- _Exercise requirements_
Continue the political blog posts below, picking up after their final heading.

Burglary isn't worth investigating

Link: Police to probe Ian Huntley suicide attempt

Suicide isn't a crime. Nor is attempted suicide. Given his horrendous crime, Huntley's desire to die is perfectly rational and it is his life to end if he wishes. So what crime is the "Ministry of Justice" (how I hate that un-English name) investigating? Huntley's criminal negligence in botching the job, perhaps? If not, who will join me in a private prosecution of MiniJust for the real offence of wasting police time?


The Top 500 Political Blogs in the UK

Link: Iain Dale's Diary: The Top 500 Political Blogs in the UK - Voted for By You.

My thanks those who voted for the Last Ditch. I am surprised to be rated higher than many blogs I consider to be better; e.g. the relentlessly sound Bel is Thinking, the wittily brilliant As a Dodo, the seminal Nourishing Obscurity and the legendary The Policeman's Blog. I am also gratified to be ranked higher overall by my fell0w-bloggers than Iain placed me in his listing of "Right of Centre" blogs.

It is an index of the mess that the Conservative Party is currently in that my humble, amateur, part-time effort is rated 16 places higher than the Party Leader's fully-staffed, professionally-designed blog. Give up, Dave.


Usmanov latest

Link: Tim Worstall » Blog Archive » Alisher Usmanov Speech.

Tom Wise MEP repeated, under the protections of the parliamentary privilege of the European Parliament, some of the key allegations against Alisher Usmanov which led to Tim Worstall's Ireland's and Craig Murray's blogs being taken down recently at the request of Usmanov's lawyers. Tim Worstall has a summary on the linked page of his blog.

As a lawyer myself, I would like to disassociate myself from some of the unpleasant things written about Usmanov's solicitors. We lawyers are samurai, doing our warlords' clients' bidding within the rules of our professional code. The firm in question is suffering, because any attempt by clients to Google it now brings up pages of vitriolic commentary against it. It may be said to have acted honourably in attempting to advance its client's interests to its own detriment.

I am not sure that Mr Usmanov's interests have actually been advanced. Frankly, far more people now know of his alleged criminality than Craig Murray could have reached without his help.  Because of professional confidentiality, his lawyers can never reveal whether they acted on, or against, their own advice. Usmanov strikes me as the sort of client to thump a table and demand action, regardless of the advice offered.


Unsubscribe from Human Rights abuse in the "war on terror"

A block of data
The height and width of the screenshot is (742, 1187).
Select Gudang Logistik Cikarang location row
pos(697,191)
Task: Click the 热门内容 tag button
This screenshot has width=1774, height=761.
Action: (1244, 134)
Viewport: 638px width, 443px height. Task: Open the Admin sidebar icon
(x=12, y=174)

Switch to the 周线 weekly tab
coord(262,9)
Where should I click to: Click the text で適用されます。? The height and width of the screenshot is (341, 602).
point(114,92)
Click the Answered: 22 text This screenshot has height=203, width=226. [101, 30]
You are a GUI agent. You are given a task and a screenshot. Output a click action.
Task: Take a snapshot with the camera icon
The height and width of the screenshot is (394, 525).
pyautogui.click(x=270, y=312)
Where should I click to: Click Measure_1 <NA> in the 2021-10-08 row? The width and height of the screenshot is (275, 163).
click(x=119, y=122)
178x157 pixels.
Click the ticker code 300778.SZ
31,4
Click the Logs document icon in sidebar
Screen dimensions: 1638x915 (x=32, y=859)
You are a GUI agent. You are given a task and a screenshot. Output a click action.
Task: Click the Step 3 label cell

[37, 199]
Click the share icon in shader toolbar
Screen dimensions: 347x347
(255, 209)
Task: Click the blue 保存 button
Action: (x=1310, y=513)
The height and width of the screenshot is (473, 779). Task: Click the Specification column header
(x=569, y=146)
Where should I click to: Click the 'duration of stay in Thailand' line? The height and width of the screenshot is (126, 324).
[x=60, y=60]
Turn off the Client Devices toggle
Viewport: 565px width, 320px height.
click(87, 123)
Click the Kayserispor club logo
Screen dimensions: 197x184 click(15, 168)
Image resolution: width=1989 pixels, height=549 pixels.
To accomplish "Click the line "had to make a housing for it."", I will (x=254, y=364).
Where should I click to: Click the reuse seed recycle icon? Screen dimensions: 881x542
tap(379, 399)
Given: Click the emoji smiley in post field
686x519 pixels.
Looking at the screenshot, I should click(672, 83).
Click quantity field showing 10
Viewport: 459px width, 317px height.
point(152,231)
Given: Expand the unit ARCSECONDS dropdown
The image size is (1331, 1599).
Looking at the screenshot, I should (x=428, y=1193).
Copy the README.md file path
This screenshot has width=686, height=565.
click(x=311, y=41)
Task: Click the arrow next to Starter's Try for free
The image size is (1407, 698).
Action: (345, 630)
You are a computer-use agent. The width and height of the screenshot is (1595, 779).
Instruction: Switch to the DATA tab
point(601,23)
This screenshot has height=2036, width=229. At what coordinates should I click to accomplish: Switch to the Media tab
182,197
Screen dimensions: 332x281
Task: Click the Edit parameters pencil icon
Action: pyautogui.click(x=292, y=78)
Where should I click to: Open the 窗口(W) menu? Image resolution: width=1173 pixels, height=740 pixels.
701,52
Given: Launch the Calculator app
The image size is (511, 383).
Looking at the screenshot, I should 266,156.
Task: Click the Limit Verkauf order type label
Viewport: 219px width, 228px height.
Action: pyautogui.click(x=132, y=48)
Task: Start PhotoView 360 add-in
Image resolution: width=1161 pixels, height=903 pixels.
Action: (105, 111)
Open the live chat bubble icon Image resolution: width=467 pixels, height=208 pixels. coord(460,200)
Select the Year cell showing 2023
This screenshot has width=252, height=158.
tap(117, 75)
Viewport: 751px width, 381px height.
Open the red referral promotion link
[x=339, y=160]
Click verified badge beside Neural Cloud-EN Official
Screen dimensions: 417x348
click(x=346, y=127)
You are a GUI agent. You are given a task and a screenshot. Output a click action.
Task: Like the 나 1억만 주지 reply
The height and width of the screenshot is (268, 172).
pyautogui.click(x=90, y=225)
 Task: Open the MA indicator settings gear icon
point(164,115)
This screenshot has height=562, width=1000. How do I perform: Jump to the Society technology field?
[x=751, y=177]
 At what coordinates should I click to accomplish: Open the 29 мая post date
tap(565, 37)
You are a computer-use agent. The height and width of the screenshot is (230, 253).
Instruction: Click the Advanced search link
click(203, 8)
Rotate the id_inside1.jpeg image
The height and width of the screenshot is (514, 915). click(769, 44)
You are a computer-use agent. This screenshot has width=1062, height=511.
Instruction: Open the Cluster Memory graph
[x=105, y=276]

- _Exercise output_
Link: unsubscribe-me.org | Get Started.

Unkown_largeI know that some libertarians and (even more) some traditional right-wingers are irritated by the way in which Amnesty International has contaminated its human rights campaigning by "bleeding" into other, "right on" issues. Liberty comes under similar (and partly justified) criticism. Amnesty's latest campaign, however, is one which every freedom-lover can and should support. The linked page tells you all about it. I have personally "unsubscribed" and I would ask my readers to set aside their distaste for Amnesty and do likewise. I have added an "unsubscribe" button in the sidebar.


A National Mottto

Link: BBC NEWS | Magazine Monitor.

The linked page cheered us up over our breakfast toast. Readers of the BBC Website posted a thousand suggestions in response to El Gordo's suggestion that the United Kingdom needs a national motto like France's Liberte, Egalite, Fraternite or the United States' In God We Trust.

Of course a few are sickeningly right on, featuring such hypnotic triggers as "diversity." Many, however, confirm that our national sense of humour survives. Others confirm that the Paines are not alone in their anger about the state of our nation.

Our personal favourites were;

Come and have a go if you think you're 'ard enough

(a football chat in the spirit of Scotland's national motto, nemo me impune lacessit), and

May contain nuts

For my part, I am quite happy with the UK's existing motto (has Brown never looked at his passport?)

Dieu et mon Droit

but I am quite tempted by Steve of Cambridge's sourly spot on suggestion;

Quidvis

which he translates as "whatever."


The costs of blogging?

Last week I was approached with a proposition I could not accept because of this blog. I realised I was unconcerned about declining. Although I despair at times, this little blog is more important to me than fortune or glory. Its readership is small and it has precious little impact, but I would rather have my say than not. Watching, reading and listening to the media's sickening hagiography of the man Brown after his Conference speech yesterday, I was delighted I had a blog. I could not bear to be constrained in expressing my contempt for that odious man and his pathetic media sycophants.

You cannot hope to bribe or twist (thank God!) the British journalist. But, seeing what the man will do unbribed, there's no occasion to.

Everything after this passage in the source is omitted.